Here is another tool I learned about and have found very useful ever since then: transformations of random variables. The basic idea is this: Given a random variable $X$ from which we know how it is distributed, i.e., either its probability density function (PDF) $f_X(x)$ or its cumulative distribution function (CDF) $F_X(x)$, find the distribution of a new random variable $Y$ formed as $Y=g(X)$, where $y = g(x)$ is a function from $\real$ to $\real$. For example, we may wonder what is the distribution of a squared normal random variable or of the logarithm of a uniform random variable. Tasks like this appear suprisingly often in engineering. Communications are a good example: Your signal of interest is a random process containing random desired information, as well as random undesired perturbations like noise. To find an optimal detector for your information of interest you need to know exactly how it is distributed. Now what happens if your receiver ist best described by some nonlinear function? How do the known (or assumed) distributions of your desired signal and your perturbation change?

Fortunately, the basic procedure of answering the above problem is strikingly simple. There are two basic approaches: one based on the CDF and one based on the PDF. Let us start with the CDF. To find the CDF of $Y$ we need to think what it is: the probability that our random variable $Y$ is less than or equal to some given $y$. Inserting $Y=g(X)$ we can try to solve this for the CDF of $X$:

$$F_Y(y) = {\rm Pr}[Y \leq y] = {\rm Pr}[g(X) \leq y] = {\rm Pr}[X \leq g^{-1}(y)] = F_X(g^{-1}(y))$$.

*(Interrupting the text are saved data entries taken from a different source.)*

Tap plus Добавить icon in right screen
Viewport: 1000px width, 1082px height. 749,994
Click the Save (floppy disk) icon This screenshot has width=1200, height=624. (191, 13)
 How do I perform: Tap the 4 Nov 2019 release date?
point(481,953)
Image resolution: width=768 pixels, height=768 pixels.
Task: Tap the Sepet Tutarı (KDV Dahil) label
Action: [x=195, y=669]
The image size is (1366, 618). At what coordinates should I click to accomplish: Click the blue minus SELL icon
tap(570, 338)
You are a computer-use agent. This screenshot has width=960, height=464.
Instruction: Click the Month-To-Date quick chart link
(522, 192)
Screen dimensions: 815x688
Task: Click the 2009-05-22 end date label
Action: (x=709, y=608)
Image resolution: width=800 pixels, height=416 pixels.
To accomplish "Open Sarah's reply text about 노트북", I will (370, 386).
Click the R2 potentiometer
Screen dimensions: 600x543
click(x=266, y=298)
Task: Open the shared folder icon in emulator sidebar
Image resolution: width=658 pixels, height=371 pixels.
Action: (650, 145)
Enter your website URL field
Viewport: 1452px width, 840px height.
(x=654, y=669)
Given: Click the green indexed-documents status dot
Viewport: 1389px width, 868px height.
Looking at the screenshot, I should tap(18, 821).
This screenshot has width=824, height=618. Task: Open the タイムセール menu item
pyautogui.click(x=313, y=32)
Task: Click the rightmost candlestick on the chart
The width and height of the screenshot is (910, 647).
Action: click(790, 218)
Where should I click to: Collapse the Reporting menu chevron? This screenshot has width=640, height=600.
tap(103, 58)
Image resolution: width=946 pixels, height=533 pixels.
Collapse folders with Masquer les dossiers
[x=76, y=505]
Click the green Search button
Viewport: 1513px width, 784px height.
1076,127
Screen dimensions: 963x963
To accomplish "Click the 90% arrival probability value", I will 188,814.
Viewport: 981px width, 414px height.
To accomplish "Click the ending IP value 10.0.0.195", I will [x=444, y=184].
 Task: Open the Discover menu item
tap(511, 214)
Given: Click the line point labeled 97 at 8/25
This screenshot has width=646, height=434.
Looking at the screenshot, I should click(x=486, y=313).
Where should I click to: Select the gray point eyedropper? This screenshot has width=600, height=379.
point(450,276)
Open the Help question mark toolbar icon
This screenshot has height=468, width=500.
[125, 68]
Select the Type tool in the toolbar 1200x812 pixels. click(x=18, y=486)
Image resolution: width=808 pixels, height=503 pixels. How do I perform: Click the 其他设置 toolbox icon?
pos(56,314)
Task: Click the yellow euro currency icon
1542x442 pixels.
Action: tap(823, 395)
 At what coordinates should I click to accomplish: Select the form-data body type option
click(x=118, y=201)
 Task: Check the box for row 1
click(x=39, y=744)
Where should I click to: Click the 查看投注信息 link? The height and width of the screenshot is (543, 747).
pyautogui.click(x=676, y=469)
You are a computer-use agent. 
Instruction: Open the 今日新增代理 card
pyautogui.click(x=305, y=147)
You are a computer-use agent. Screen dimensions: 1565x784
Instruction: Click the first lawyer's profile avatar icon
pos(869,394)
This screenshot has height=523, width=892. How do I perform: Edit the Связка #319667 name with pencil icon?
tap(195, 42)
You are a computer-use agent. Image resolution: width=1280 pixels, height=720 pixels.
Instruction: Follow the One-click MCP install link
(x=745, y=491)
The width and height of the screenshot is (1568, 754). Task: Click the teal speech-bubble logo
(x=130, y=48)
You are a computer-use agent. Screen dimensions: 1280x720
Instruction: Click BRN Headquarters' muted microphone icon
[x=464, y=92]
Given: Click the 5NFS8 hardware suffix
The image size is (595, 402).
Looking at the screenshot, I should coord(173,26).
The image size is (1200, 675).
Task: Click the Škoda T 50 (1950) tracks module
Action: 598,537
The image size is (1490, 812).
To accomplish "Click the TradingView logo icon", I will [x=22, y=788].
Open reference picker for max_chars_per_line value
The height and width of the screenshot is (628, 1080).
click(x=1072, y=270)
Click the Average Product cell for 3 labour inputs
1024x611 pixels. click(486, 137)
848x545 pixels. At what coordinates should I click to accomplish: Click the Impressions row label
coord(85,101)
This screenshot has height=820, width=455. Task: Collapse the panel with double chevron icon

Really? So simple? Well, not quite. The above step only works if $g(x) = y$ is bijective, i.e., uniquely invertible, and monotonically increasing. The tricky step if of course rewriting the condition $g(X) \leq y$ in terms of a condition on $X$. Here, care needs to be taken. For example, say $g(x) = a\cdot x + b$. Then $g(X) \leq y$ becomes $X \leq (y-b)/a$ only for $a>0$, for $a<0$ we have $X \geq (y-b)/a$. Of course this still admits a simple solution in terms of the CDF since ${\rm Pr}[X \geq (y-b)/a] = 1-{\rm Pr}[X \leq (y-b)/a] + {\rm Pr}[X=(y-b)/a]$ which becomes $1-F_X((y-b)/a)$ if $X$ is continuous ($F_X(x)$ is differentiable).

For other functions there may be multiple solutions. For instance, consider $g(x) = y^2$. This gives $F_Y(y) = {\rm Pr}[X^2 \leq y] = {\rm Pr}[-\sqrt{y} \leq X \leq +\sqrt{y}] = F_X(\sqrt{y}) – F_X(-\sqrt{y})$.

What if we want to work with the PDF instead of the CDF? Sometimes the CDF is not available or very complicated to work with. In this case, we can find a similar process for PDFs. It is easily derived from the previous approach on the CDF by taking its derivative and using the chain rule twice. We find that the PDF of $Y$ can be directly computed as

$$f_Y(y) = \sum_{i=1}^n \frac{1}{|g'(x_i(y))|} f_X(x_i(y)),$$

where $x_i(y)$ are all solutions of $y=g(x)$ in terms of $y$ for $i=1, 2, \ldots, N$. Furthermore, $g'(x)$ is the first derivative of $g(x)$ with respect to $x$. Example. Consider $y=g(x) = x^2$. It has two solutions in $x$: $x_1(y) =+\sqrt{y}$ and $x_2(y) = -\sqrt{y}$. We find $g'(x) = 2x$ and inserting $x_i(y)$ we have $g'(x_i(y)) = \pm 2 \sqrt{y}$. Therefore, the final solution for $f_Y(y)$ becomes

$$f_Y(y) = \frac{1}{|2\sqrt{y}|}f_X(\sqrt{y}) + \frac{1}{|-2\sqrt{y}|} f_X(-\sqrt{y})= \frac{1}{2\sqrt{y}}\left(f_X(\sqrt{y})+f_X(-\sqrt{y})\right).$$

Of course, the entire process has some limitations, the main one being that we need to be able to solve $g(x) = y$ for $x$. This becomes tedious if there are infinitely many solutions, as for instance for $g(x) = \sin(x)$. Even more so, it becomes impossible for many functions. Try $g(x) = {\rm sinc}(x) = \sin(x)/x$ for instance. Even the number of solutions $N$ depends on $y$ and finding $x_i(y)$ explicitly is not really possible.

Still for a wide range of problems this is a quite handy tool.